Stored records
**********

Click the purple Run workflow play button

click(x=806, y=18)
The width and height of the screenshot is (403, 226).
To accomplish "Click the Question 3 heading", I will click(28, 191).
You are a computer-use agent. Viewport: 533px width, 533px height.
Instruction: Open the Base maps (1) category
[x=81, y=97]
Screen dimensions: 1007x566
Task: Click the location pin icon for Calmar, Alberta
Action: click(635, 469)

**********

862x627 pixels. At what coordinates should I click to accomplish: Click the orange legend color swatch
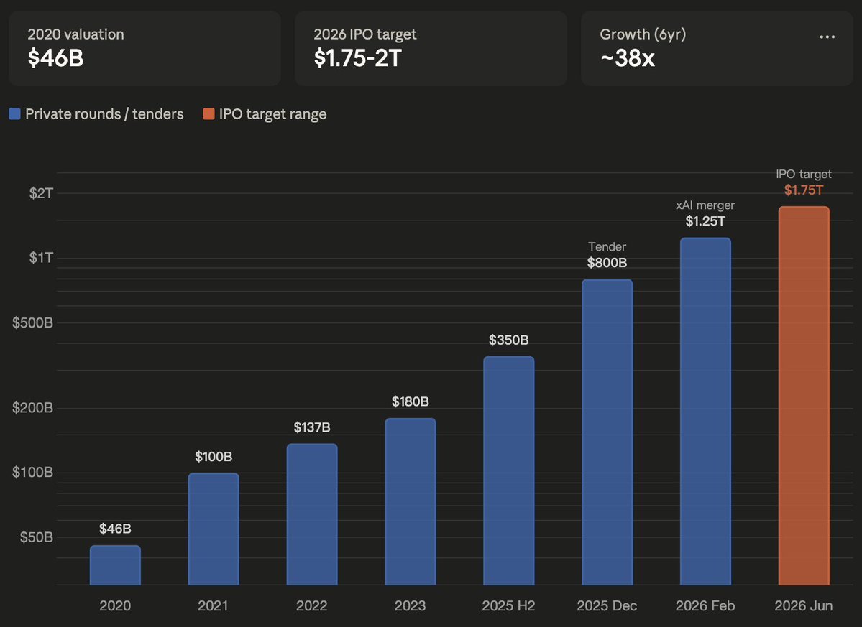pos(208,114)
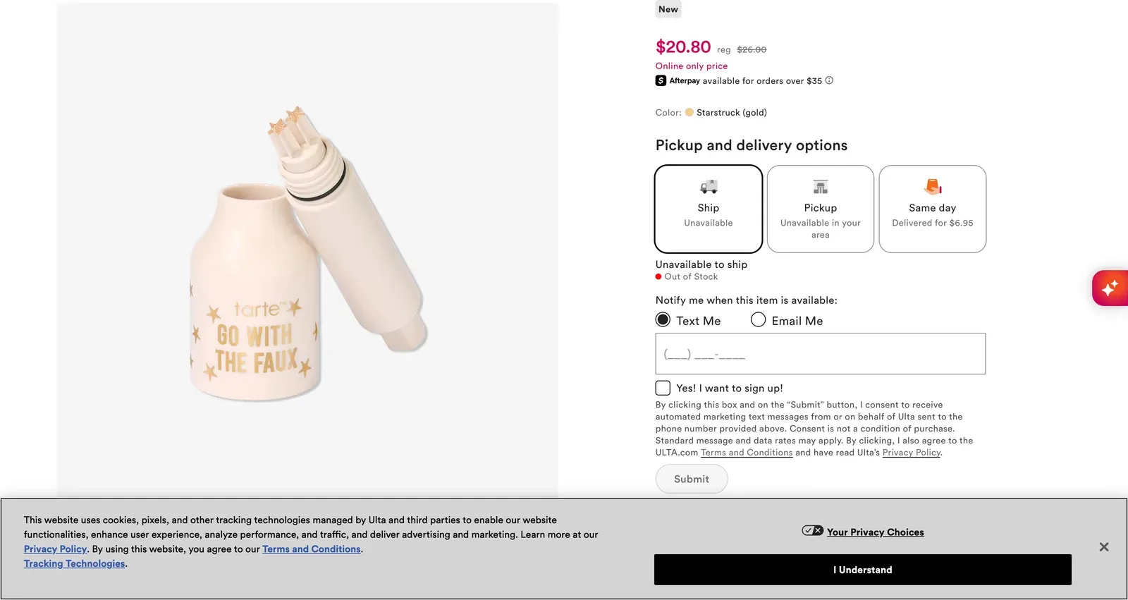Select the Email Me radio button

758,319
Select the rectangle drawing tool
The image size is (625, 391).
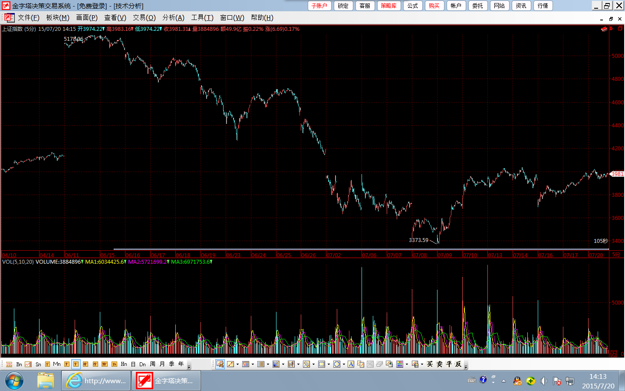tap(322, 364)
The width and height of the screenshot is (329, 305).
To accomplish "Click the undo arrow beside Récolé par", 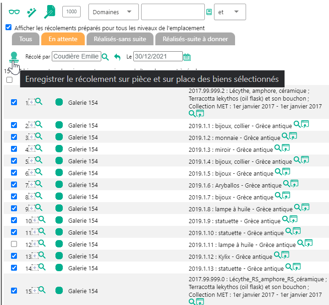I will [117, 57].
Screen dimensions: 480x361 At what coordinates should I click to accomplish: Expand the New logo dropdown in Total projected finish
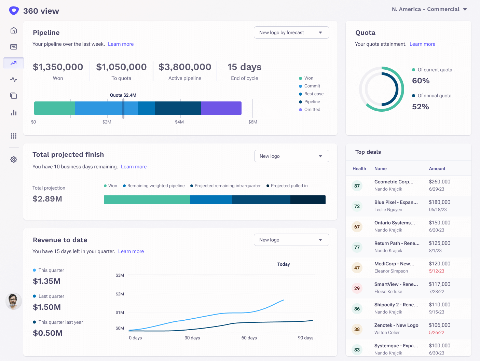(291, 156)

**********

Among the lines above, which hold the word "width"? Report each one.

The width and height of the screenshot is (403, 226).
You are a computer-use agent. Viewport: 533px width, 533px height.
The width and height of the screenshot is (329, 305).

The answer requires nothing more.